### PAGE TEXT:
I thought the story was funny--I still do--and Unidentified Funny Objects was open to submissions. The slush readers evidently disagreed; it was rejected within 3 days. From there, things went a fairly standard route--customarily swift rejections from Strange Horizons and Clarkesworld--until I submitted it to an online publication called LORE. There it sat for eight months, until I heard through the grapevine (that is, through one of the "Codex" discussion boards, not from the publishers themselves) that LORE was shutting down.

By then, Unlikely Story, which had previously published by story "The Joy of Sects" as part of the The Journal of Unlikely Cryptography, was seeking submissions for a Journal of Unlikely Academia. Perhaps Dr. Indement came across as too likely an academic; once again, the story scored a speedy rejection.

### PROVIDED MATERIAL:
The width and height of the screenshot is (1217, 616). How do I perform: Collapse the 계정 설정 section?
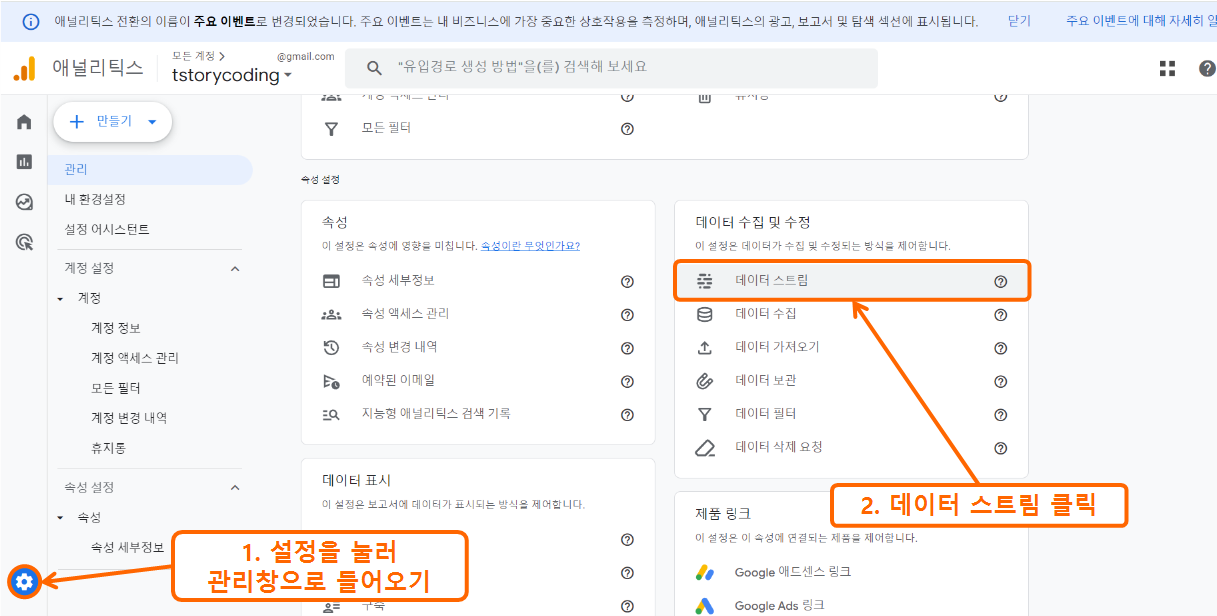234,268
==
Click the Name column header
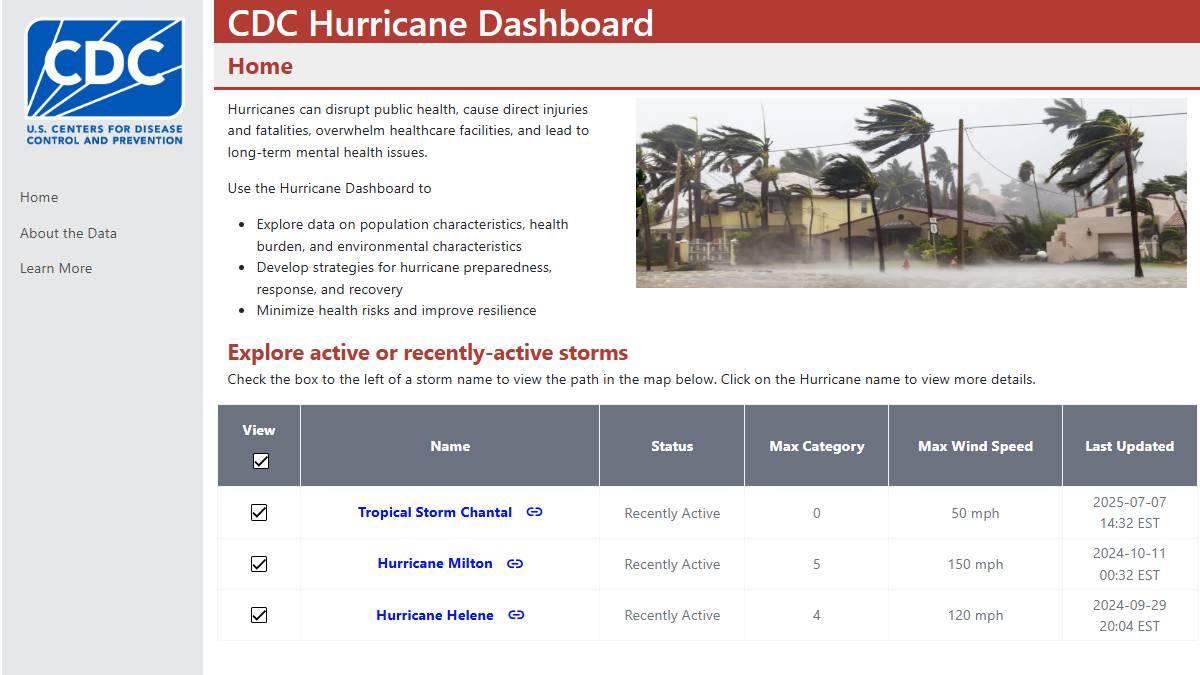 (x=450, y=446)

### PARTS OF THE EXERCISE:
(A) From the passage on the story's submission history, extract the text starting at "I thought the" and ending at "was shutting down.".
(B) Write what comes next in the passage about the story's rejections and submissions, picking up where it stops.

### ANSWERS GIVEN:
(A)
I thought the story was funny--I still do--and Unidentified Funny Objects was open to submissions. The slush readers evidently disagreed; it was rejected within 3 days. From there, things went a fairly standard route--customarily swift rejections from Strange Horizons and Clarkesworld--until I submitted it to an online publication called LORE. There it sat for eight months, until I heard through the grapevine (that is, through one of the "Codex" discussion boards, not from the publishers themselves) that LORE was shutting down.

(B)
My next attempt was to the journal Sci Phi, which bills itself as publishing stories that highlight the philosophical dimensions of science fiction. Since that seemed to describe this story even more than most of my stories, I submitted it. It was only after the submission that it became evident to me that the journal aligns itself with the revanchist right wing of the genre, but given the journal's insistence that they wanted stories from all points of view, I kept up my wager.

The short version of that part of the story is that the editor-in-chief seemed to like the story, but it never got published. First, after six months with the story in the queue, he suggested that I "Make it an essay exploring the different national law. Sort of like you have done. Give me a couple of days i'll make some suggestions if you like, if you don't already get what I meant. Upside, it would run a lot sooner." I replied, "I think I'll wait for your suggestions. My concern is that, if I'd wanted to write an essay arguing for a particular point of view, I'd have done so, and most likely would have posted it on my blog. The benefit of a story is that it can be read various ways, depending on the philosophical and political lenses the reader brings to it. But I'll keep an open mind, and look forward to your suggestions."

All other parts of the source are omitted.